Backup, High Availability, and VMware [Part 2]

Bottom line: virtualization doesn’t improve backup and data protection nor does it provide security without a whole lot of help from some type of backup system.

Of course, more details will be given… 🙂

As in my prior post, I’m referencing an excellent report by VMware titled The Benefits of Virtualization for Small and Medium Businesses – VMware SMB Survey Results.  In my last post before this one, I post that:

Thus it’s convenient for virtualization vendors to blur the differences among security, backup, and high availability.

It’s critical for the success of SMBs that they understand precisely those differences…for the sake of their goals of retaining customers and lowering their operational costs.

Understanding the difference between security, backup, and high availability is incredibly important for SMBs adopting virtualization.  Let’s start with the basics.  As VMware notes in the executive summary of the document

Virtualization can also reduce the very real risks of IT outages and data loss for SMBs. Many SMBs have lost critical business data because of an accident, disaster or emergency; many of those have lost sales or customers as a result. Virtualization increases application availability and can dramatically shorten disaster recovery time, so it can significantly improve SMBs’ business continuity preparedness.

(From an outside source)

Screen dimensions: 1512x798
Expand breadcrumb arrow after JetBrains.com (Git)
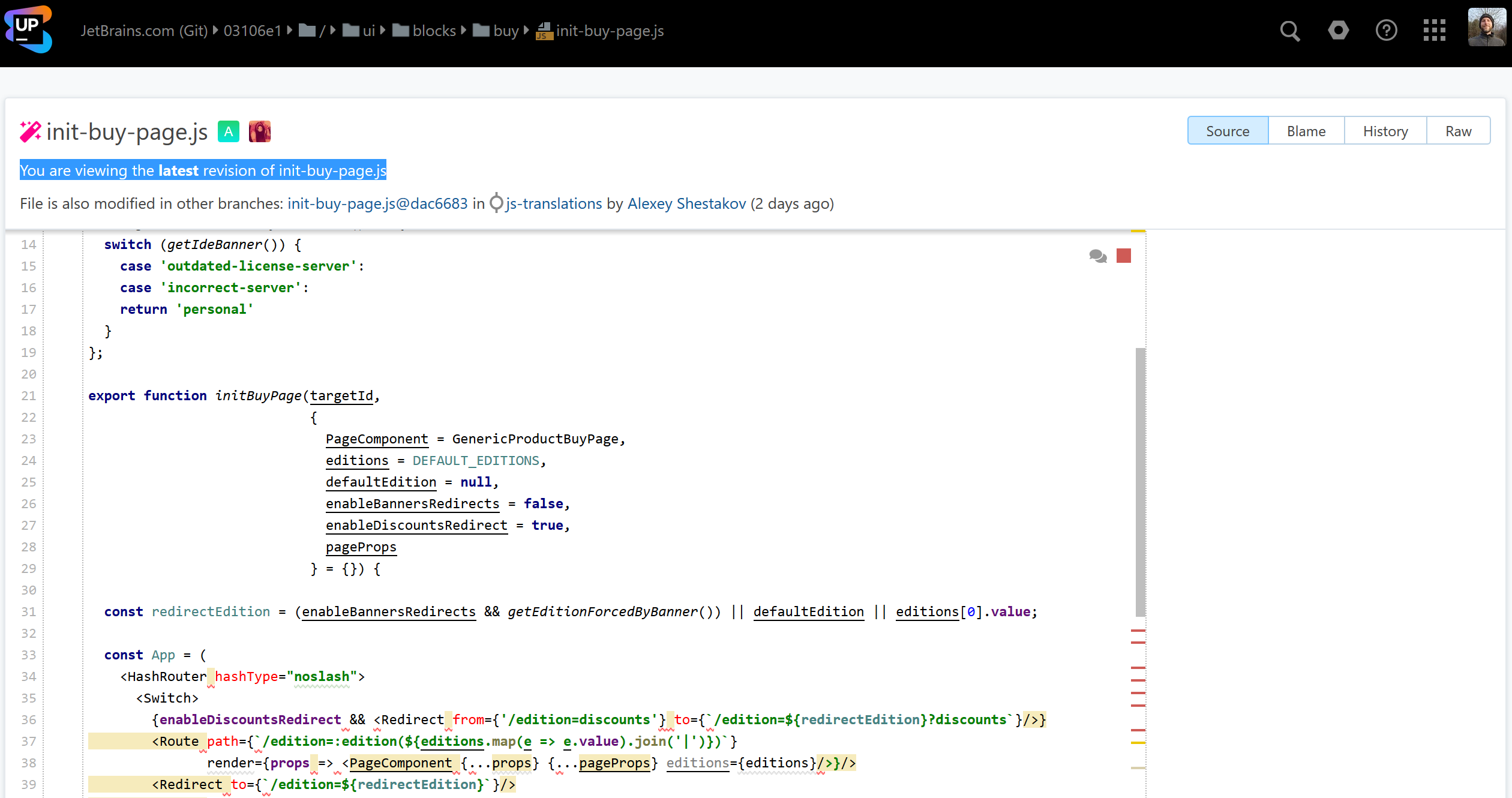click(215, 30)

There is no doubt that virtualization can increase application availability.  What I tend to run into with SMB buyers is surprise when they discover that neither security nor data protection comes for free with virtualization.  The reasons for this are simple

  • While a virtual machine certainly is self-contained against viral attacks, a set of virtual machines in a high availability architecture are not protected against each other.  In fact, viral attacks are almost instantly spread among those virtual machines in a high availability architecture.  The partitioning between the virtual and physical machine gives absolutely no benefits in terms of security for the virtual machines.
  • While there are certainly techniques that VMware offers to decrease the load on a hosting physical machine when performing backup (VCB and now vStorage are both methods designed to offload backup processing), these are simply interfaces so that backup systems can protect data.

All too often an uninformed small business owner gets surprised that the high availability that they achieved using VMware or another virtualization product didn’t translate to a data protection when they were attacked virally or when they had a data corruption issue.  This is critically important, particularly when (referencing this VMware study) 67.4% of SMBs surveyed describe virtualization as having a positive impact on backup and data protection.